### PAGE EXCERPT

+ + + + +

# Bulk treble hooks



## jmyers8 (Aug 2, 2013)

Would like to get opinions on what size and brand most use for small and regular size spoons and where you buy them from? Painting my own spoons amd seems like sizes vary by manufacturer 

Sent from my SM-G950U using Tapatalk


----------



## HappySnag (Dec 20, 2007)

jmyers8 said:


> Would like to get opinions on what size and brand most use for small and regular size spoons and where you buy them from? Painting my own spoons amd seems like sizes vary by manufacturer
> 
> Sent from my SM-G950U using Tapatalk


best hooks for spoons are inline singel hook,size 2/0,3/0,4/0,5/0
or you can get cheeper same size siwash single hooks..
much beter then treble hooks.


----------



## hailtothethief (Jan 18, 2017)

Janns netcraft is where i get my trebles.


----------



## jmyers8 (Aug 2, 2013)

hailtothethief said:


> Janns netcraft is where i get my trebles.

+ + + + +

### DATA SECTION
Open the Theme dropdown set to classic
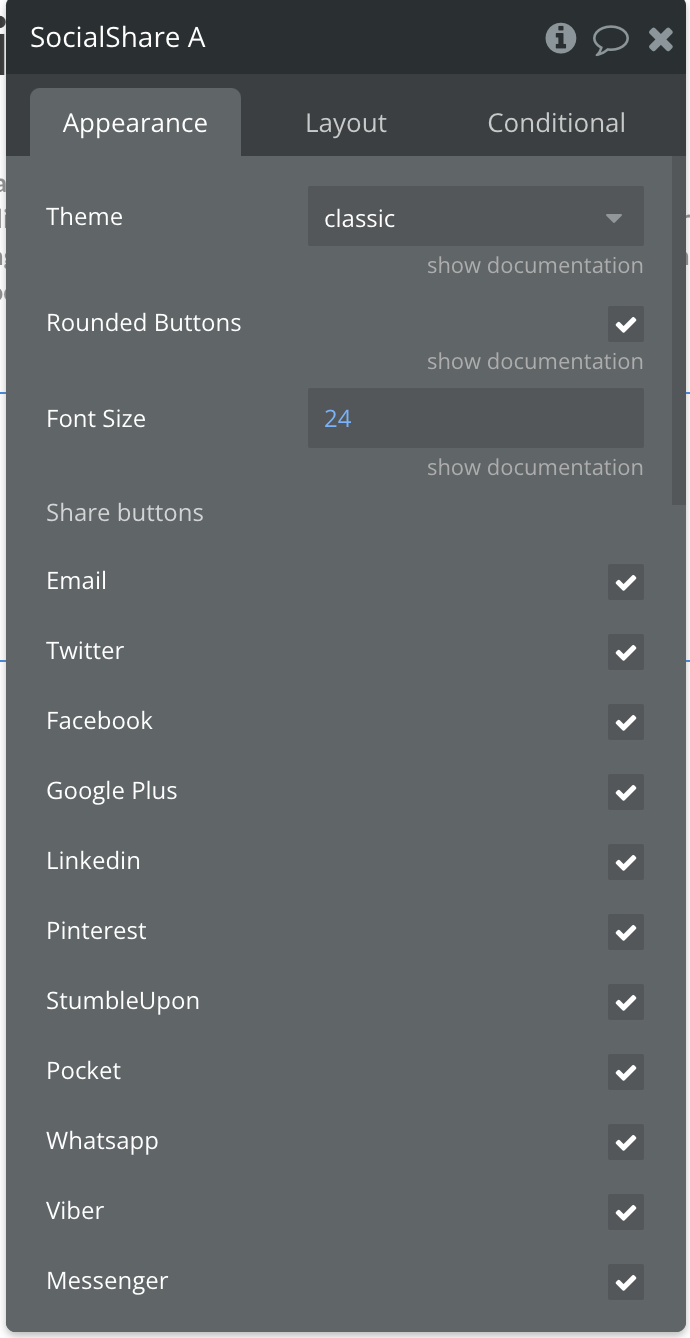The width and height of the screenshot is (690, 1338). pos(475,218)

+ + + + +

### EXERCISE TASK 1
List every hook size recommended for spoons in the forum thread on bulk treble hooks.
### EXERCISE TASK 2
Rewrite the paragraph beginning "best hooks for spoons are" from the forum thread on bulk treble hooks as one shorter sentence that keeps its main facts.
### EXERCISE TASK 3
Transcribe the forum thread on bulk treble hooks word for word, starting at "best hooks for" and ending at "(Jan 18, 2017)".

### WORKED SOLUTION 1
2/0, 3/0, 4/0, 5/0

### WORKED SOLUTION 2
Inline single hooks in sizes 2/0 to 5/0, or cheaper siwash single hooks of the same sizes, suit spoons much better than treble hooks.

### WORKED SOLUTION 3
best hooks for spoons are inline singel hook,size 2/0,3/0,4/0,5/0
or you can get cheeper same size siwash single hooks..
much beter then treble hooks.


----------



## hailtothethief (Jan 18, 2017)